=== WAT WORDT GEVRAAGD ===
Pas het materiaal hieronder aan door overal "Screen dimensions" te vervangen door "Screen size". Geef alle regels opnieuw en laat de rest ongewijzigd.

====== INVOER VOOR OPDRACHT

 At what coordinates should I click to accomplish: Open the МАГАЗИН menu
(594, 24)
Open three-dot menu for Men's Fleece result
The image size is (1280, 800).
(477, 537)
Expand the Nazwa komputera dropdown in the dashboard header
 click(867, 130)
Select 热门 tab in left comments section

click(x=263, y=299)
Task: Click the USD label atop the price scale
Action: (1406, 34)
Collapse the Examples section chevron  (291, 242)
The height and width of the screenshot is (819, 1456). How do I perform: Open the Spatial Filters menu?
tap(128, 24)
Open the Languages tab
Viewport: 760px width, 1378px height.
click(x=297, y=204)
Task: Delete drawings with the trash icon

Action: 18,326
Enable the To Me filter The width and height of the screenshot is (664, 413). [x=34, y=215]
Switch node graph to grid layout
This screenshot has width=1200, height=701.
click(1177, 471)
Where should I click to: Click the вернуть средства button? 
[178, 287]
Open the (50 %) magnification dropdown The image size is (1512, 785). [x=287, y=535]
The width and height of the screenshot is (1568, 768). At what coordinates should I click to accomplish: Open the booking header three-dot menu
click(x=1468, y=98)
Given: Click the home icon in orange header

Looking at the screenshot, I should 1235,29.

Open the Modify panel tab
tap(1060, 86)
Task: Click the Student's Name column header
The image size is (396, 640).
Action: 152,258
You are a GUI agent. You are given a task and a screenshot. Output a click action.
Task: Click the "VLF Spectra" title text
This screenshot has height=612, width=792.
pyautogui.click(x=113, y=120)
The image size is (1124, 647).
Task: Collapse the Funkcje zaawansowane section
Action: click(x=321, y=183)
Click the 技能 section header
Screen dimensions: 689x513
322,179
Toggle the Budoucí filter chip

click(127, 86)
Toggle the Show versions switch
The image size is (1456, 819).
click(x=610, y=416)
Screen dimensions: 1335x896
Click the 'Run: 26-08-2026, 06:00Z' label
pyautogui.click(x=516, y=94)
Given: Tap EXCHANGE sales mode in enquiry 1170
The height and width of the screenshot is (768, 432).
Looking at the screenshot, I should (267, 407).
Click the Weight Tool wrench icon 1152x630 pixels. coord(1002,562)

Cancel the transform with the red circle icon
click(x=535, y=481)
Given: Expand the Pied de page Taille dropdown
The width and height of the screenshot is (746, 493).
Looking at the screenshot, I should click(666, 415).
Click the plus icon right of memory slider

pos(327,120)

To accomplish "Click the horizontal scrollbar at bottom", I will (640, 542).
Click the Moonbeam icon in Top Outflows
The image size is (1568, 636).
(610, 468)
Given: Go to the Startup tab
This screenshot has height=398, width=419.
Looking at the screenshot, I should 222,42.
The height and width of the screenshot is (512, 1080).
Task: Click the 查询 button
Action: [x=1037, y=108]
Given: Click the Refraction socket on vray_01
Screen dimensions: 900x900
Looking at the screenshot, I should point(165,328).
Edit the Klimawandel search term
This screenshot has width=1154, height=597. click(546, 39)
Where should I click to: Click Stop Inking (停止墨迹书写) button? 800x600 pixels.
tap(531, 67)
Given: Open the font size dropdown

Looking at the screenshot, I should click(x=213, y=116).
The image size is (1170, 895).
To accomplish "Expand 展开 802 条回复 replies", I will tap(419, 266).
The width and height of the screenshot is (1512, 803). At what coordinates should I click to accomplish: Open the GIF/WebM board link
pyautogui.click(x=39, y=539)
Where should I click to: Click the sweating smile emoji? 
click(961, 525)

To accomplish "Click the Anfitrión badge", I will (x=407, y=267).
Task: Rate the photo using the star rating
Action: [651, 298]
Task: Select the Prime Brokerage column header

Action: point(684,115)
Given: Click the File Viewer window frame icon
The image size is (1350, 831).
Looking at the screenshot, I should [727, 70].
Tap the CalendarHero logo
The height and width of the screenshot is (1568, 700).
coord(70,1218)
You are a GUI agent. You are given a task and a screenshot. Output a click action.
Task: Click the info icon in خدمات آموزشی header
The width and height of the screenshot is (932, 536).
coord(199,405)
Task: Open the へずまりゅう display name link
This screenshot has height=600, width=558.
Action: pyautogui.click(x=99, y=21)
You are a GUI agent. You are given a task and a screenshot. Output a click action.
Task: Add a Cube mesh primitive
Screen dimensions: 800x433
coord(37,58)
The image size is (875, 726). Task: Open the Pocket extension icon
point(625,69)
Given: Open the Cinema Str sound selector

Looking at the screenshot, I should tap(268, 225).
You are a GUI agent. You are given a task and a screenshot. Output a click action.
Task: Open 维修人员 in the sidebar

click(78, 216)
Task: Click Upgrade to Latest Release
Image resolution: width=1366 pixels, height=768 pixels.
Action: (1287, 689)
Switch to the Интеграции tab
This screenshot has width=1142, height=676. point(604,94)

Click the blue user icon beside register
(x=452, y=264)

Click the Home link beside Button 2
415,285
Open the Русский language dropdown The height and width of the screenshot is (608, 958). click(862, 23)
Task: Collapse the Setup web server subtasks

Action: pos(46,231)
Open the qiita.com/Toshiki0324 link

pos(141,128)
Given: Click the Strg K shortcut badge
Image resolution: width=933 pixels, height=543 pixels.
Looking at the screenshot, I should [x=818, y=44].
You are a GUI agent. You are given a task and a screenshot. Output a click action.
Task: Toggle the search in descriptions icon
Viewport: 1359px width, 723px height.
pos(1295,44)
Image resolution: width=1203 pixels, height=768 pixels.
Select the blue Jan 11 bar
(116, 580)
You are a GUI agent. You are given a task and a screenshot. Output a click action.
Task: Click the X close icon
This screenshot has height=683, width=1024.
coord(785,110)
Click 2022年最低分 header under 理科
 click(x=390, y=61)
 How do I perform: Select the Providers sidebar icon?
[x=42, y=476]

============

=== ANTWOORD OP OPDRACHT ===
 At what coordinates should I click to accomplish: Open the МАГАЗИН menu
(594, 24)
Open three-dot menu for Men's Fleece result
The image size is (1280, 800).
(477, 537)
Expand the Nazwa komputera dropdown in the dashboard header
 click(867, 130)
Select 热门 tab in left comments section

click(x=263, y=299)
Task: Click the USD label atop the price scale
Action: (1406, 34)
Collapse the Examples section chevron  (291, 242)
The height and width of the screenshot is (819, 1456). How do I perform: Open the Spatial Filters menu?
tap(128, 24)
Open the Languages tab
Viewport: 760px width, 1378px height.
click(x=297, y=204)
Task: Delete drawings with the trash icon

Action: 18,326
Enable the To Me filter The width and height of the screenshot is (664, 413). [x=34, y=215]
Switch node graph to grid layout
This screenshot has width=1200, height=701.
click(1177, 471)
Where should I click to: Click the вернуть средства button? 
[178, 287]
Open the (50 %) magnification dropdown The image size is (1512, 785). [x=287, y=535]
The width and height of the screenshot is (1568, 768). At what coordinates should I click to accomplish: Open the booking header three-dot menu
click(x=1468, y=98)
Given: Click the home icon in orange header

Looking at the screenshot, I should 1235,29.

Open the Modify panel tab
tap(1060, 86)
Task: Click the Student's Name column header
The image size is (396, 640).
Action: 152,258
You are a GUI agent. You are given a task and a screenshot. Output a click action.
Task: Click the "VLF Spectra" title text
This screenshot has height=612, width=792.
pyautogui.click(x=113, y=120)
The image size is (1124, 647).
Task: Collapse the Funkcje zaawansowane section
Action: click(x=321, y=183)
Click the 技能 section header
Screen size: 689x513
322,179
Toggle the Budoucí filter chip

click(127, 86)
Toggle the Show versions switch
The image size is (1456, 819).
click(x=610, y=416)
Screen size: 1335x896
Click the 'Run: 26-08-2026, 06:00Z' label
pyautogui.click(x=516, y=94)
Given: Tap EXCHANGE sales mode in enquiry 1170
The height and width of the screenshot is (768, 432).
Looking at the screenshot, I should (267, 407).
Click the Weight Tool wrench icon 1152x630 pixels. coord(1002,562)

Cancel the transform with the red circle icon
click(x=535, y=481)
Given: Expand the Pied de page Taille dropdown
The width and height of the screenshot is (746, 493).
Looking at the screenshot, I should click(666, 415).
Click the plus icon right of memory slider

pos(327,120)

To accomplish "Click the horizontal scrollbar at bottom", I will (640, 542).
Click the Moonbeam icon in Top Outflows
The image size is (1568, 636).
(610, 468)
Given: Go to the Startup tab
This screenshot has height=398, width=419.
Looking at the screenshot, I should 222,42.
The height and width of the screenshot is (512, 1080).
Task: Click the 查询 button
Action: [x=1037, y=108]
Given: Click the Refraction socket on vray_01
Screen size: 900x900
Looking at the screenshot, I should point(165,328).
Edit the Klimawandel search term
This screenshot has width=1154, height=597. click(546, 39)
Where should I click to: Click Stop Inking (停止墨迹书写) button? 800x600 pixels.
tap(531, 67)
Given: Open the font size dropdown

Looking at the screenshot, I should click(x=213, y=116).
The image size is (1170, 895).
To accomplish "Expand 展开 802 条回复 replies", I will tap(419, 266).
The width and height of the screenshot is (1512, 803). At what coordinates should I click to accomplish: Open the GIF/WebM board link
pyautogui.click(x=39, y=539)
Where should I click to: Click the sweating smile emoji? 
click(961, 525)

To accomplish "Click the Anfitrión badge", I will (x=407, y=267).
Task: Rate the photo using the star rating
Action: [651, 298]
Task: Select the Prime Brokerage column header

Action: point(684,115)
Given: Click the File Viewer window frame icon
The image size is (1350, 831).
Looking at the screenshot, I should [727, 70].
Tap the CalendarHero logo
The height and width of the screenshot is (1568, 700).
coord(70,1218)
You are a GUI agent. You are given a task and a screenshot. Output a click action.
Task: Click the info icon in خدمات آموزشی header
The width and height of the screenshot is (932, 536).
coord(199,405)
Task: Open the へずまりゅう display name link
This screenshot has height=600, width=558.
Action: pyautogui.click(x=99, y=21)
You are a GUI agent. You are given a task and a screenshot. Output a click action.
Task: Add a Cube mesh primitive
Screen size: 800x433
coord(37,58)
The image size is (875, 726). Task: Open the Pocket extension icon
point(625,69)
Given: Open the Cinema Str sound selector

Looking at the screenshot, I should tap(268, 225).
You are a GUI agent. You are given a task and a screenshot. Output a click action.
Task: Open 维修人员 in the sidebar

click(78, 216)
Task: Click Upgrade to Latest Release
Image resolution: width=1366 pixels, height=768 pixels.
Action: (1287, 689)
Switch to the Интеграции tab
This screenshot has width=1142, height=676. point(604,94)

Click the blue user icon beside register
(x=452, y=264)

Click the Home link beside Button 2
415,285
Open the Русский language dropdown The height and width of the screenshot is (608, 958). click(862, 23)
Task: Collapse the Setup web server subtasks

Action: pos(46,231)
Open the qiita.com/Toshiki0324 link

pos(141,128)
Given: Click the Strg K shortcut badge
Image resolution: width=933 pixels, height=543 pixels.
Looking at the screenshot, I should [x=818, y=44].
You are a GUI agent. You are given a task and a screenshot. Output a click action.
Task: Toggle the search in descriptions icon
Viewport: 1359px width, 723px height.
pos(1295,44)
Image resolution: width=1203 pixels, height=768 pixels.
Select the blue Jan 11 bar
(116, 580)
You are a GUI agent. You are given a task and a screenshot. Output a click action.
Task: Click the X close icon
This screenshot has height=683, width=1024.
coord(785,110)
Click 2022年最低分 header under 理科
 click(x=390, y=61)
 How do I perform: Select the Providers sidebar icon?
[x=42, y=476]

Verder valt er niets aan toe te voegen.